We wanted a healthy dose of skepticism and, and knowing how to actually apply the tools to the right problems. However, we also didn't want people who didn't use AI. We as an organization have made the choice to commit and we want that, that productivity boost and that essentially, you know, pair programmer for when you don't get to have somebody else right next to you. And yeah, so we kind of, picked the middle of that lane.

And it's producing pretty good results for us so far in this round of hiring.

Zhenya Rozinskiy - Mirigos (23:50)
Great. Well, it's very interesting. It's definitely changing, right? Things are changing and they're changing so fast. I'm excited. I'm also worried.

Nicholas Ronnei (23:58)
Yes. Anytime things change this quickly, I don't trust people fully who say they aren't nervous about it.

Zhenya Rozinskiy - Mirigos (24:05)
Yeah,

I'm actually more worried about like I'm not worried about myself. I'm at the point where it is what it is. You know, I'll take, you I'll take the best and then we'll see what happens. But you know, kids, I've got two kids that are growing up and my older one is applying to colleges this summer and you know, going to college next year. And I'm thinking half of the jobs that were the best possible jobs even a couple of years ago today.

Nicholas Ronnei (24:09)
Yeah.

Zhenya Rozinskiy - Mirigos (24:31)
Pointless, know, thankfully he's not into any of those, it's computer science. Like two, three years ago, probably the best, if you're into it, right, if you like it, it was one of the best jobs. Today, I don't know if I want to suggest to any of my friends to go and do just regular development work. Just probably not there.

Nicholas Ronnei (24:43)
Yes.

I think it's a risky play and I've been thinking a lot about this recently too. It's just, it's very interesting to me. I've been seeing some folks online talking about AI and the way that this is gonna revolutionize how we think about information and solve problems the same way as like Google search did in 2004. And I think that it's gonna be really similar. There's gonna be entire industries like print and phone books.

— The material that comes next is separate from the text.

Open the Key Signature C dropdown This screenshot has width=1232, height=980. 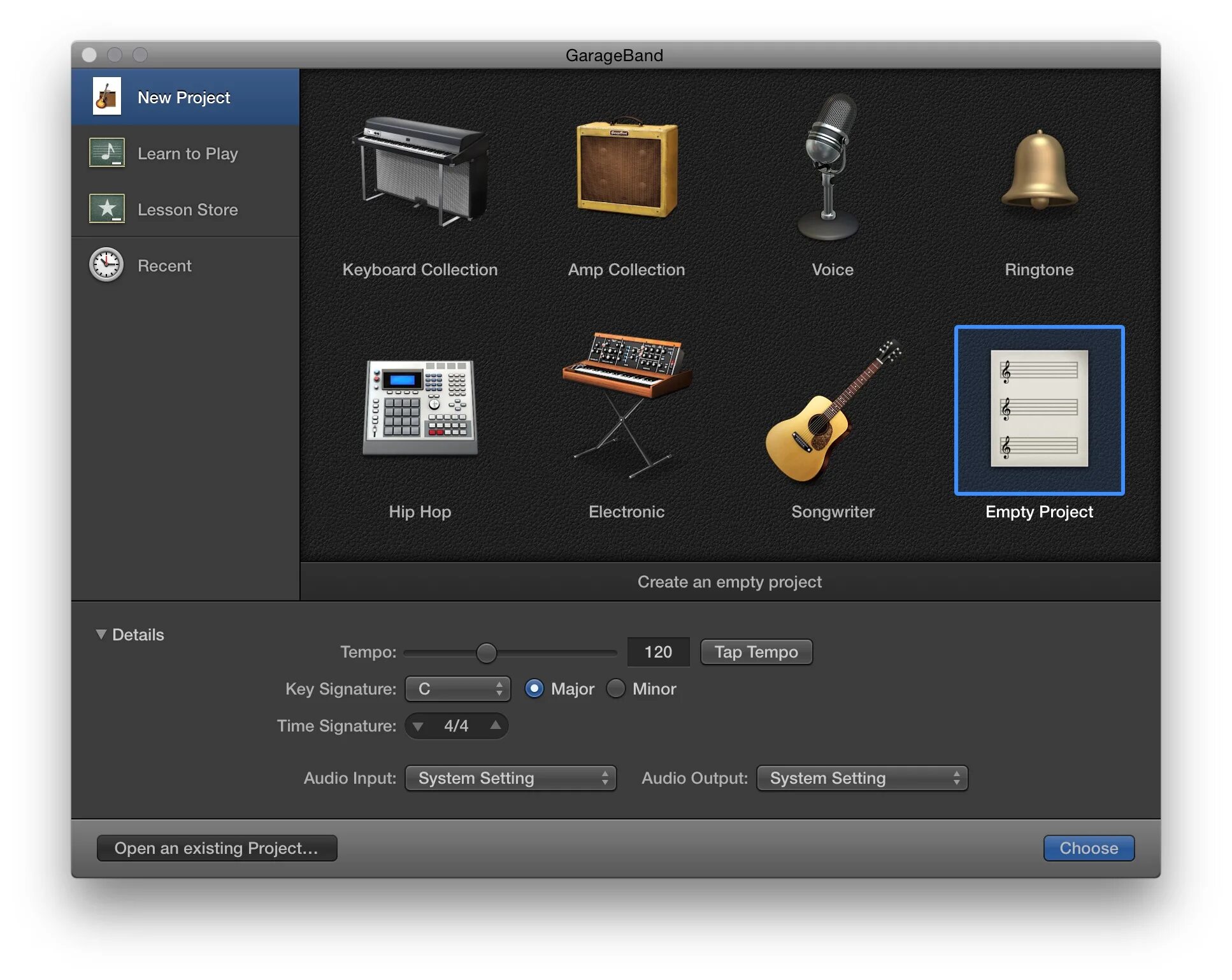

that are going to be just about gone. And I think that this one is substantially larger because it's a tool that's just so elastic and can apply across so many different domains. I think.

Zhenya Rozinskiy - Mirigos (25:23)
I love

And we're so early

on in its development that if you think about how far we've traveled in the last six, nine months, you can only imagine what is going to happen in the next six to nine months. it's, yeah.

Nicholas Ronnei (25:37)
Yeah.

Truly,

the creative destruction of the whole thing will be magnificent to behold. After a decade of this, I'll be curious to see what amazing things we've done and what has fallen into disuse alongside of that.

Zhenya Rozinskiy - Mirigos (25:59)
Yeah. Well, Nicholas, thank you so much. It's been a pleasure. was a very interesting conversation. A lot of different things, very non-standard topics, but they're great. Thank you.

Nicholas Ronnei (26:09)
Absolutely, thank you so much, Zhenya I really enjoyed this.